Jamie Dimon, chief executive of JPMorgan Chase, earned $23.1m in total compensation last year, an 11 per cent increase over 2010, a higher level than the heads of the other large US banks.

In its annual report, JPMorgan said Mr Dimon received $1.4m in salary, a bonus of $4.5m and $17m in stock and options. John Stumpf, chief executive of Wells Fargo, earned $19.8m, while Citigroup’s Vikram Pandit earned $14.9m.

JPMorgan revealed in a proxy filing that Mr Dimon faced a shareholder vote on whether he should continue to be both chief executive and chairman. AFSCME Employees Pension Plan, a union pension scheme, which has also pushed for a separation of the roles at Goldman Sachs, said it “would be particularly constructive” at JPMorgan. The JPMorgan board, chaired by Mr Dimon, urged shareholders to vote against the proposal.

At 38 pages this year’s annual letter from Mr Dimon, who prides himself on his missives to shareholders and has drawn praise from his letter-writing idol Warren Buffett, is his longest since becoming chief executive, as he takes on myriad topics.

While JPMorgan earned $19bn in 2011, Mr Dimon wrote that record sum was insufficient. The bank should be earning $23bn to $24bn but losses in mortgages continued to drag down its overall performance.

He took aim at regulations, particularly the so-called Durbin amendment that caps debit card fees. Mr Dimon said banks would look to mitigate the effect of the new law and the result of the “price fixing by the government [would] have the unfortunate consequence of leaving millions of Americans unbanked”.

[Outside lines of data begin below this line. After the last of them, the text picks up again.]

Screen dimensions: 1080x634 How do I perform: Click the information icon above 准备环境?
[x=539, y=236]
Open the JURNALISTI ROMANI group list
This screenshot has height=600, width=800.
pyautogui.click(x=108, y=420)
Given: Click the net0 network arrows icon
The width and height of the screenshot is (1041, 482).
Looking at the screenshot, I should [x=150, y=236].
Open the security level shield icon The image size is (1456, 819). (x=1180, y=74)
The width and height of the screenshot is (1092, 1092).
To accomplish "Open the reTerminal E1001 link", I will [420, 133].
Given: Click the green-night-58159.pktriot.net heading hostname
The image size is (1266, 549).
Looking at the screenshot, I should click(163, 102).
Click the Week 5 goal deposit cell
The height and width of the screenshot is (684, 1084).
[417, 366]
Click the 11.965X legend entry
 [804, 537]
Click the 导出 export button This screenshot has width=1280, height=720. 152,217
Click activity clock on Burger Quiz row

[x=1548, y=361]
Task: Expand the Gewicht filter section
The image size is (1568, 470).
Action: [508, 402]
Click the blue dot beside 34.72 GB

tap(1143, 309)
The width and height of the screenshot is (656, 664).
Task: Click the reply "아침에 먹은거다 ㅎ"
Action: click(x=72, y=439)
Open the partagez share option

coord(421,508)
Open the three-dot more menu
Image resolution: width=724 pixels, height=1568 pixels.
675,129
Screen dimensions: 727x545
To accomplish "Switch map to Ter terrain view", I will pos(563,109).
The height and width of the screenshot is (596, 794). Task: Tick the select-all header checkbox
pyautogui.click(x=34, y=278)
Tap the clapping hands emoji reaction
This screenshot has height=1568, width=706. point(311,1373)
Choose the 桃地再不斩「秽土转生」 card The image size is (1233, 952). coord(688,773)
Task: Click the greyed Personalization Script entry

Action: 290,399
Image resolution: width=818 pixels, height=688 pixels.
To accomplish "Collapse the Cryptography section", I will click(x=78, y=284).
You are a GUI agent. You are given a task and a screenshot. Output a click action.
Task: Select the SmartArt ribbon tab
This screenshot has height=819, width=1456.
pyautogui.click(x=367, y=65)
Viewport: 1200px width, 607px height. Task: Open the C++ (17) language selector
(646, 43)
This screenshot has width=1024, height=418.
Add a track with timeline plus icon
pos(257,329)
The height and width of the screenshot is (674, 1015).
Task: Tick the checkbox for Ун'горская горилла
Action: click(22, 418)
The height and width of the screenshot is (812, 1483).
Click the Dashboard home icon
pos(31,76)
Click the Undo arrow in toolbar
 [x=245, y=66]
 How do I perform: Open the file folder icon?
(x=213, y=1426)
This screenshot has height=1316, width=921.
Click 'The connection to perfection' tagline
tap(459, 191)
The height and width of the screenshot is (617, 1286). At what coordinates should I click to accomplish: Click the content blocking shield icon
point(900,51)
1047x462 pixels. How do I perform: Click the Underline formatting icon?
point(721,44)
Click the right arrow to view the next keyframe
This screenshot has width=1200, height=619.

He praised other aspects of the regulatory overhaul in the US, applauding the creation of a Financial Stability Oversight Council, designed to iron out differences between the panoply of regulatory agencies. But Mr Dimon said it was “too weak to effectively manage the overlap and complexity”.

He said “only two regulations [in the US] materially can hurt our competitive ability”, the Volcker rule, which prohibits proprietary trading and banks fear may also crimp legitimate market making activity, and restrictions on derivatives trading, which JPMorgan has said hands a competitive advantage to foreign groups such as Deutsche Bank.

International rules drew more ire. The plan to impose additional capital requirements on the largest banks around the world was “contrived, artificial and duplicative”, he said. He predicted banks would be forced to increase their capital levels beyond even the international surcharge to match competitors.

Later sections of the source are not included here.